By Admin | September 11, 2002

If you’re the type of person that gets all paranoid after smoking weed, then you definitely don’t want to watch this feature while stoned. You’ll wind up having a heart attack and making yucky in your pants, but even worse, you may end up spilling the bong water.
“Resin” is shot like one of those guerilla “America Undercover” documentaries except that this one is entirely staged. The feature takes a look at the “three strikes” law in California and Vladamir Gyorski does his very best to remind you that it is wrong.
After getting busted on a bullshit charge of assaulting a police officer in Los Angeles, Zeke buses it to Santa Barbara to live with friends and sell pot to college students. Not long after arriving, he gets jumped by a group of college students looking to score some weed. To escape, Zeke has to smack one of them over the head with his skateboard, which sets the police on his trail for another assault charge. Once they catch up with him, he’s found with something like 100 pounds of marijuana in his possession. Three strikes. So seeing that the skateboard assault was self-defense and the assault against the cop was merely Zeke pushing an undercover police officer to avoid being apprehended, Zeke finds himself possibly facing 25 years to life in prison for just selling pot. Is there something wrong here? I sure as hell think so.

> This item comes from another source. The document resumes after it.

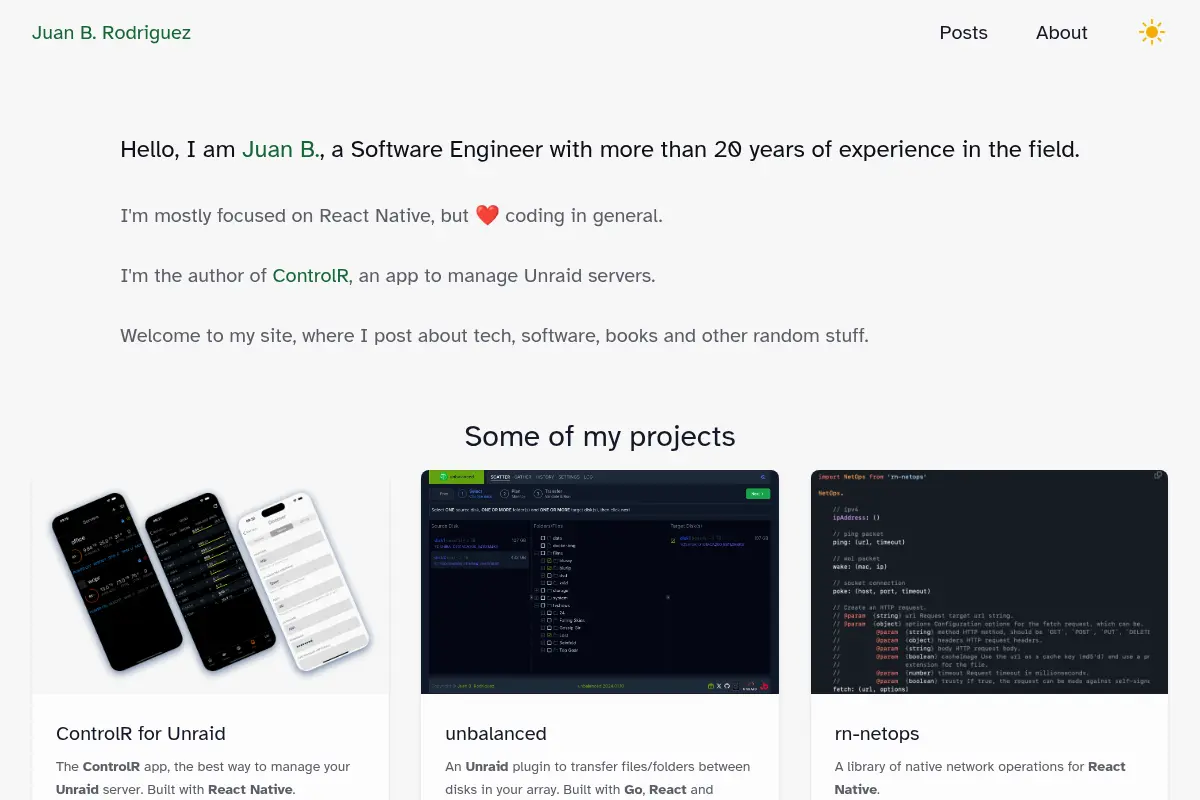Screen dimensions: 1200x800
Task: Select SCATTER tab in unbalanced screenshot
Action: click(x=500, y=477)
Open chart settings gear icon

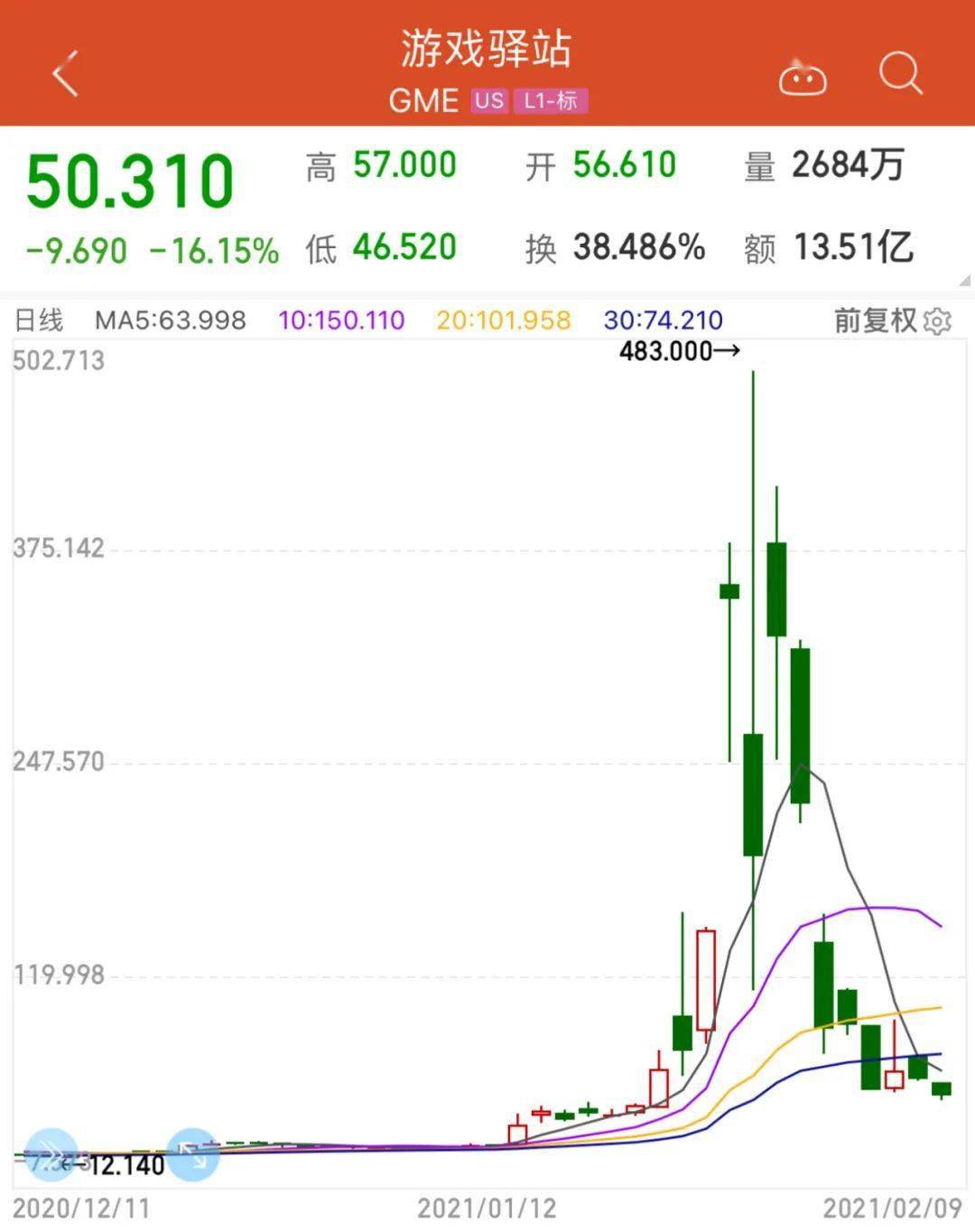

Gyorski has done such a perfect job of capturing this vagabond lifestyle that Zeke leads that it’s extremely easy to forget you’re just watching a movie. The actors he chose to portray his characters don’t seem like actors at all and I have to wonder whether real attorneys and street people were used here. Let’s look at another drug related film – Traffic for example. Now there’s a movie I had a hard time getting into because I couldn’t get past all of the damn acting that was going on. I kept waiting for the director to yell cut so that Michael Douglas or Catherine Zeta-Jones could drop their pretense and go have a smoke. I didn’t believe anything that was going on. Such isn’t the case in “Resin”. Of course it helps to have a cast of unfamiliar names and faces, but none of these people seemed like wannabe up and coming stars. There were no egos involved and everyone is completely natural on camera, making for an involving fly-on-the-wall experience.
Driving his message home, Gyorski shows Zeke to be a very quiet and gentle person who certainly would never deserve to be locked up for the rest of his life. Opening narration also provides a negative view against the “three strikes” law by informing the viewer that there’s over 3,500 people serving life sentences in California, some of them for merely making a false statement on an application or stealing a can of beer. “Resin” is one of those films that you will be thinking about quite a bit after viewing it. And California residents will realize that they better pony up the money for their beer because no Schlitz is worth 25 years.